Now, I’m not against nice cars. In fact I am a gear head, I currently live in Lansing, MI and I can see the GM plant which makes Camaros and Cadillac’s and to be honest, I drool every time I see them just sitting there. Especially the Camaro ZL1
There are a few steps to take when trying to decide how much of a car you can afford. Personally it’s my belief that if you can’t pay cash for it then you can afford it, but I know most people won’t hold themselves up to that standard.
Here is how to figure it out:
- Write down ALL of your expenses – I did this on Microsoft excel. Obviously you’ll write down your mortgage/rent, car payments, insurance payments etc…but to do this correctly you should just make a note of everything you spend during a 30 day period. This includes drinks you might get at a gas station etc… just don’t make a point to spend less during this period, spend as you normally would.
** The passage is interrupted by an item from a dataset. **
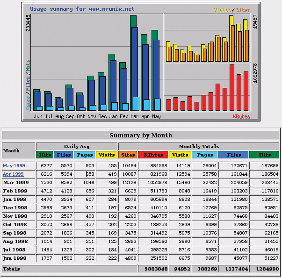The width and height of the screenshot is (282, 278).
Task: Click the Visits/Sites legend at chart top
Action: [x=232, y=10]
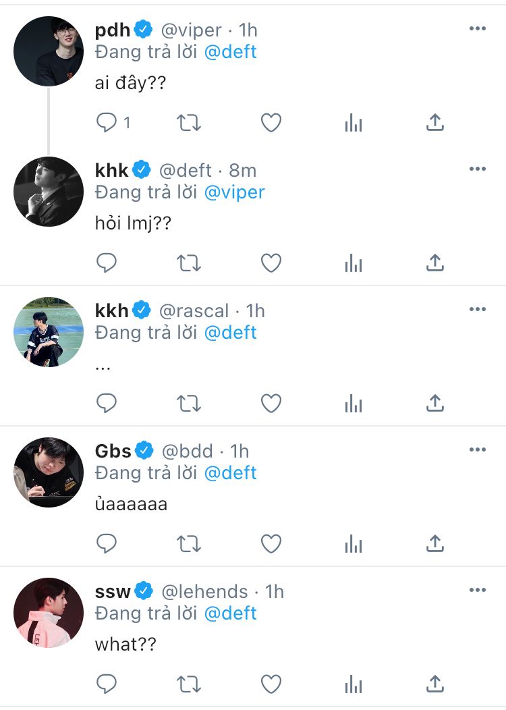
Task: Share kkh's tweet
Action: (436, 403)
Don’t forget to take out your insurance for the new vehicle.
- Subtract your expenses from your take home pay – Now you should have a figure left. Assuming you took no shortcuts to try and artificially beef up the number you can multiply that number by 36 or even 48. These are the length of a loan. That will tell you how much of a car payment you can afford including the interest.
The reason for 36 or 48 is anything under a 36 month loan you mind as well and pay cash for, and over 48 months you run the risk of having the depreciation of the car lowering faster than the loan amount. I actually did this with one of my car, I financed it at 72 months (LOL) with no down payment. Believe me, I learned from that financial mishap. Luckily I had the cash on hand to pay the car off after a few years because I grew in my financial IQ.
Make sure to get a quote (or several) on the insurance of the car you want to buy so you’re not stuck with it if it ends up being more than you might expect.